Project Info

Nonlinear Dimension Reduction and Machine Learning Algorithms for Coarse-grained Simulations of Biomolecular Complexes

Steve Pankavich
Alex Pak

Project Goals and Description:

Biomolecules (e.g. proteins, lipids, nucleic acids, and carbohydrates) assemble into higher-order structures, so-called biomolecular complexes, to perform a variety of biological functions. Scientists have been interested in redesigning biomolecular complexes for applications across biotechnology, including in sustainability and healthcare. To do so, a molecular understanding of emergent biomolecular assembly is needed, which is difficult to probe from experiments alone. These insights can be revealed through multiscale dynamical simulations that leverage coarse-graining, a process to derive lower-resolution models from high-resolution (e.g. atomic) models. The project focuses on implementing multiscale dynamical simulations of macromolecular complexes by developing a holistic modeling framework that uses (i) supervised, nonlinear dimensional reduction techniques to coarse-grain atomistic variables and (ii) machine learning algorithms to restore the fine, atomic details of coarsened structures. This will require the exploration of new computational feature projection algorithms (e.g., Principal Component Analysis) and probabilistic generative models (e.g., Autoencoders).

● **Provided material**:
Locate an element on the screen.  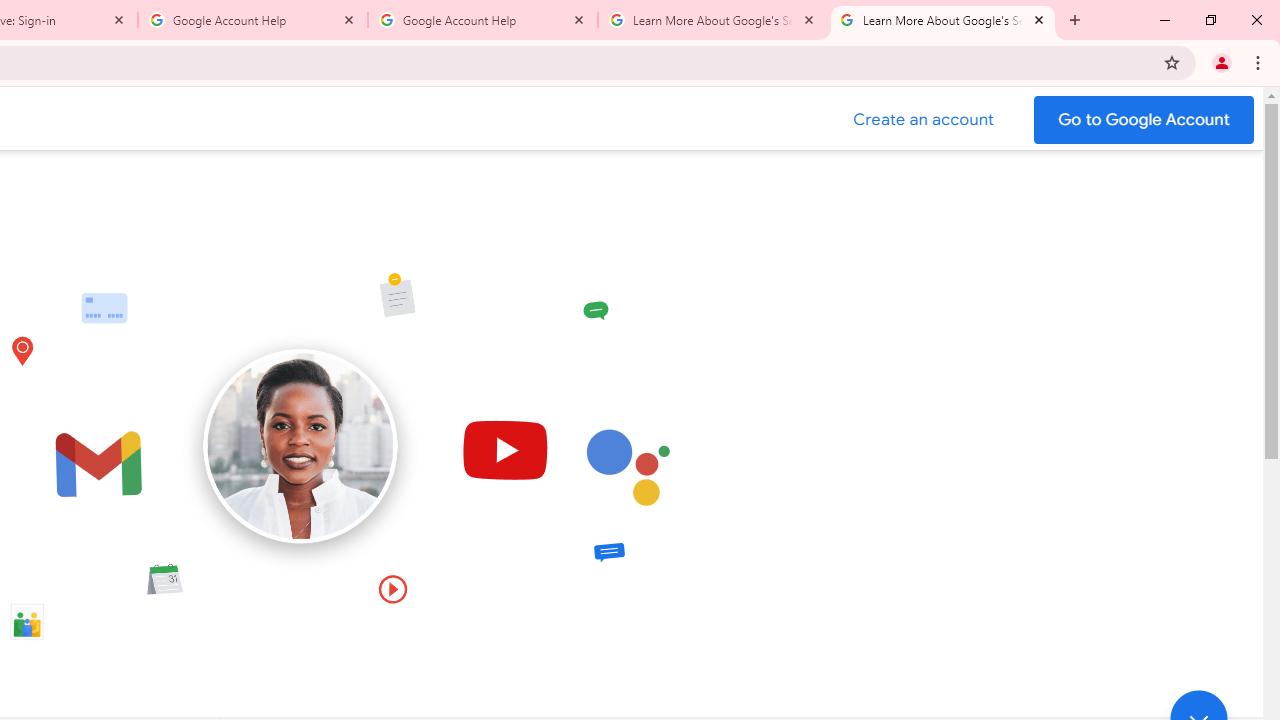
'Google Account Help' is located at coordinates (252, 20).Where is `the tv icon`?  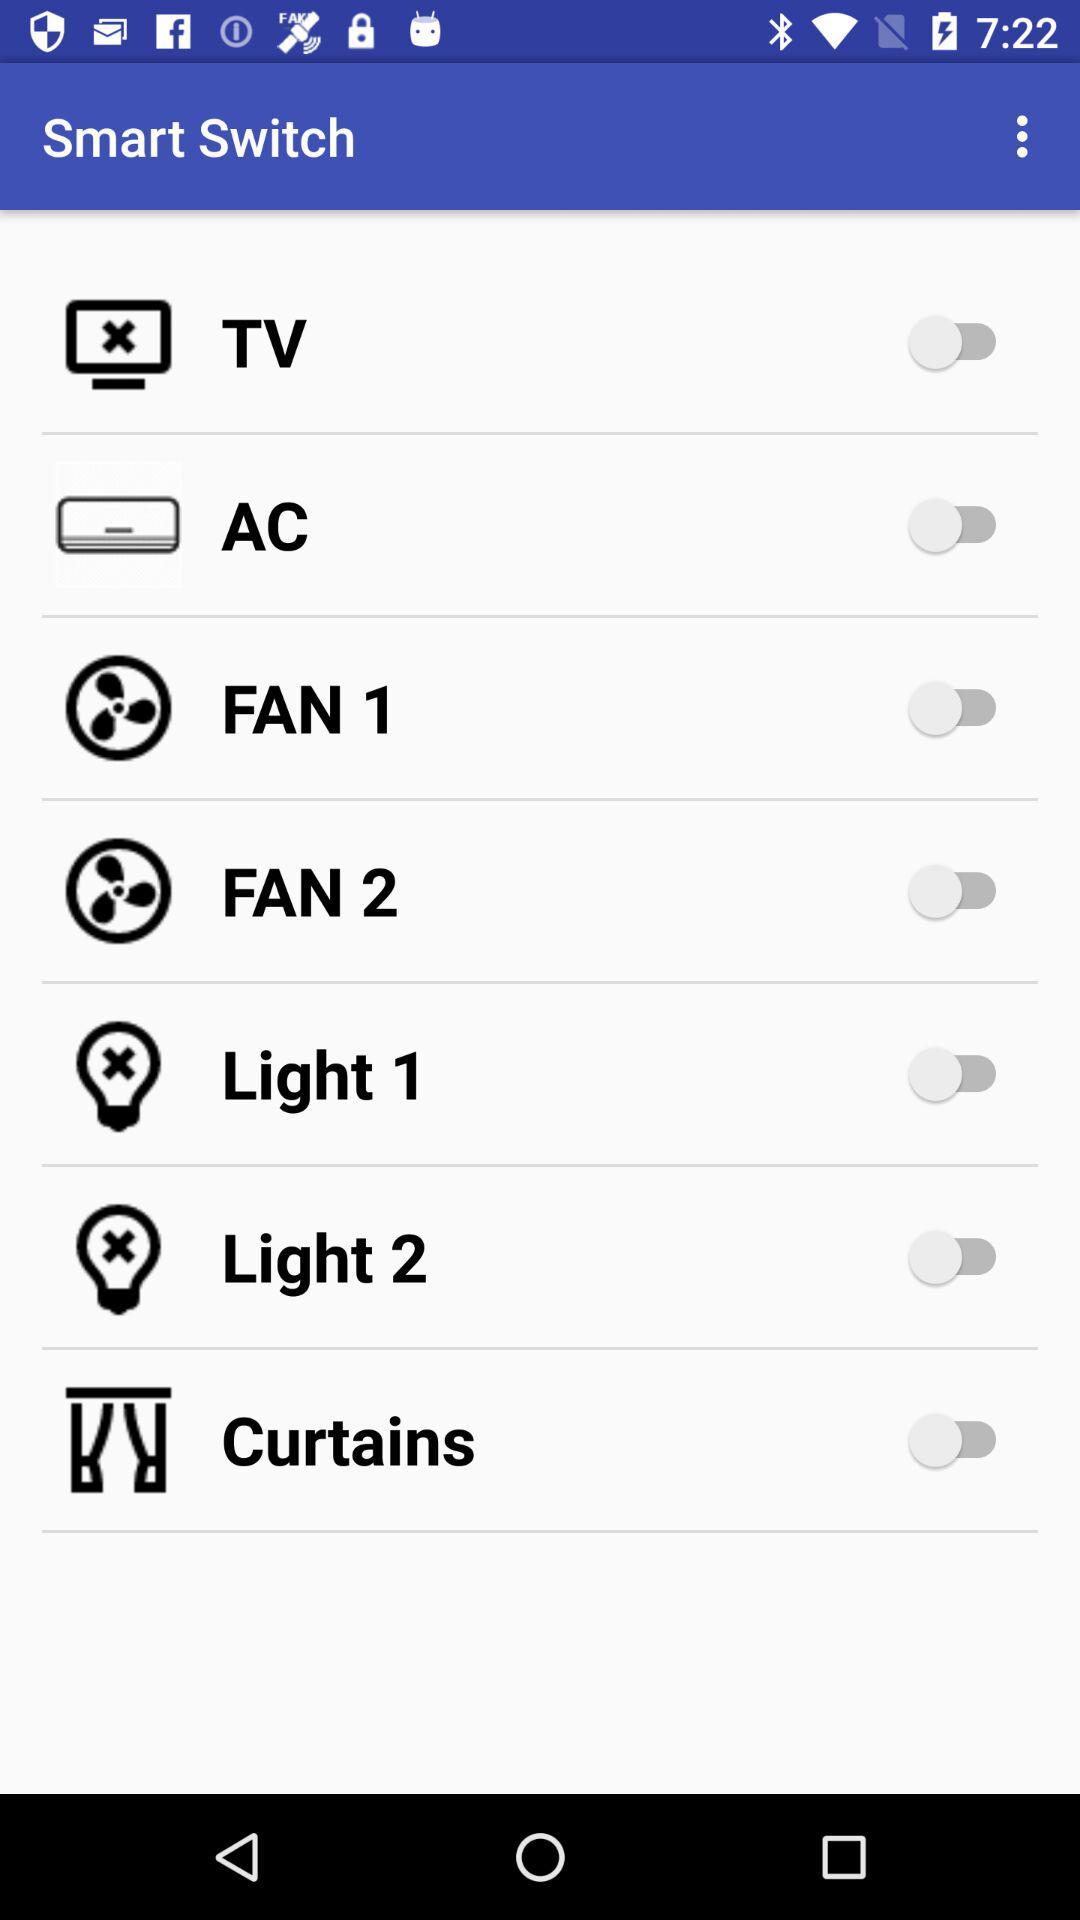 the tv icon is located at coordinates (560, 341).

● **Directions for this task**: Reproduce the entire project description on coarse-grained simulations of biomolecular complexes from above, word for word, from "Project Info" through its final sentence.

● **Worked solution**:
Project Info

Nonlinear Dimension Reduction and Machine Learning Algorithms for Coarse-grained Simulations of Biomolecular Complexes

Steve Pankavich
Alex Pak

Project Goals and Description:

Biomolecules (e.g. proteins, lipids, nucleic acids, and carbohydrates) assemble into higher-order structures, so-called biomolecular complexes, to perform a variety of biological functions. Scientists have been interested in redesigning biomolecular complexes for applications across biotechnology, including in sustainability and healthcare. To do so, a molecular understanding of emergent biomolecular assembly is needed, which is difficult to probe from experiments alone. These insights can be revealed through multiscale dynamical simulations that leverage coarse-graining, a process to derive lower-resolution models from high-resolution (e.g. atomic) models. The project focuses on implementing multiscale dynamical simulations of macromolecular complexes by developing a holistic modeling framework that uses (i) supervised, nonlinear dimensional reduction techniques to coarse-grain atomistic variables and (ii) machine learning algorithms to restore the fine, atomic details of coarsened structures. This will require the exploration of new computational feature projection algorithms (e.g., Principal Component Analysis) and probabilistic generative models (e.g., Autoencoders).